Great video. This is the one place where I was actually able to get code to perform the MixColumns operation. That one extra step where you have to deal with the most significant bit being set seemed to make all of the difference. Thanks for the video and thanks for the code!
Thank you so much!. Your videos helped me a lot to finish my 8th semester thesis. I don't know your name so I putted your channel in the reference page :).
Is there some sort of a "test suite" with an example message, its ciphertext, and all the intermediate states, so that one could verify if one's implementation works correctly and produces the same ciphertexts as other implementations? This is very important, because if the algorithm is implemented in a wrong way, it would still produce some gibberish that would look like encryption, and chances are that its inverse would be able to restore the original message from that gibberish, but it will be incompatible with other implementations and unable to decrypt messages encrypted with those other implementations correctly. So how can one verify if the implementation is doing the right thing?
That's a really great point! I check by using online AES calculators. Normally type like "AES calculator" into Google. You can find working calculators there. Does sometimes help to verify that the calculators agree too! Sometimes they might be wrong. Anywho, hope this helps, have a good one :)
@@WhatsACreel Yeah, I saw a couple of them in your last video I watched later. The problem usually is that they only show you the end result. So if your algorithm works - that's great news. But if you obtain a completely different answer (which might be the case even if you have 99% of it right, because that's how cryptographic algorithms are supposed to work - one bit flip = total mess), then you're dead in the waters, because you have to debug the entire thing :q It could be nice if they showed all the intermediate steps so that you could figure out which one of them failed.
@@bonbonpony Sorry, yes this is sooo true! I used to have a bunch of papers on it, they were all free PDF's. I remember one or more had intermediate test vectors. I think it was the original Rijndael paper? Might have been "autonome-antifa.org/IMG/pdf/Rijndael.pdf". Have a look mate. I find googling "Rijndael pdf" seems to give some pretty in depth papers. Good luck mate :)

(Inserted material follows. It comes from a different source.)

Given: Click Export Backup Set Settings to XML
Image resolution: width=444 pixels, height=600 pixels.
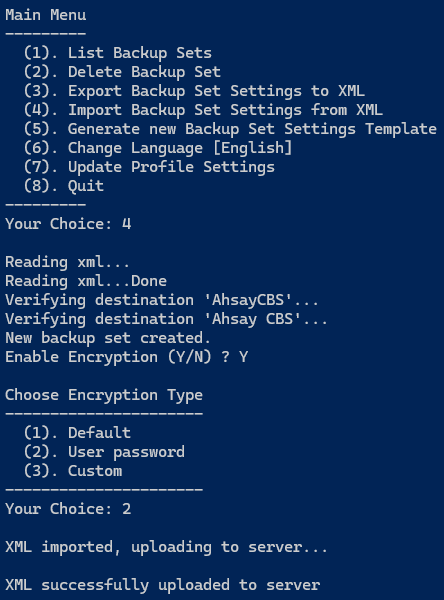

Hi! I was going through your video and I think they are really helpful. The lookup tables for mul2 and mul3 are not available on Wikipedia and I can’t seem to find them on the internet... I know this is a long shot but do you still happen to have them?
Hiya, yes I'm not sure why they moved it from the AES wiki page, seems like it's still available on the S-Box page: en.wikipedia.org/wiki/Rijndael_S-box Cheers mate, have a good one!
Hey mate! Thanks for such well explained videos! Do you, by any chance, still have the lookup table for mul2? It seems that it is also removed from the S-Box page :/
You can always go back in Wikipedia history and restore the article that was uploaded at a specific point in time (January 2016 in this case) → en.wikipedia.org/w/index.php?title=Rijndael_MixColumns&oldid=688830989
Hello. I am sorry I find that I have trouble on converting hexadecimal into binary at 26:09. This is quite far related towards the entire video but yet still I don't understand to convert the number 57. I have done a calculating & converting and I have a different answer from yours. Sorry, I am quite a new learner and it would be helpful if you provide some help in order for me to understand so that I can proceed to the next. This is really interesting. I spend the whole day to understand what is AES.
Mult3 table is useless. Use Mult3(x)=Mult2(x)xor(x). Also Mult2 is a bit overkill. In polynomial perspective ×2 is ×(x) so it's left shift then you have to reduce. But only if top bit was 1. In that case you just have to replace x^8 by the reminder of x^8 / (x^8+x^4+x^3+x^1+1) and adding that to the lower bits is adding x^4+x^3+x^1+1 ie xoring with 0x1b
More than one way to skin a cat, as they say! To compute or use a table lookup, that is the question! I think they discovered the whole thing can be reduced to 4 or 5 tables? Still pretty hard to reverse. I was trying to explain the steps so peeps could code it. Not sure if I explained it simple, or not, but that was my objective. I felt like there was no place that described it in that way. Well, thanks for watching, have a good one!
What's a Creel? Actually you can do it without any tables at all but it may be slow in particular because it involves computing inverses and doing multiplications in GF (2^8) for example. It really depends on the architecture and constrains you have (ex Ram & Rom size) That can also affect security by side channel attacks for example because of caching on cpus or if the time taken or power consumption depends on the datas... The Mult2 and 3 tables are working well but the speedup/cost ratio is not good on small systems. Modern cpus don't need that anyway because they can do aes natively.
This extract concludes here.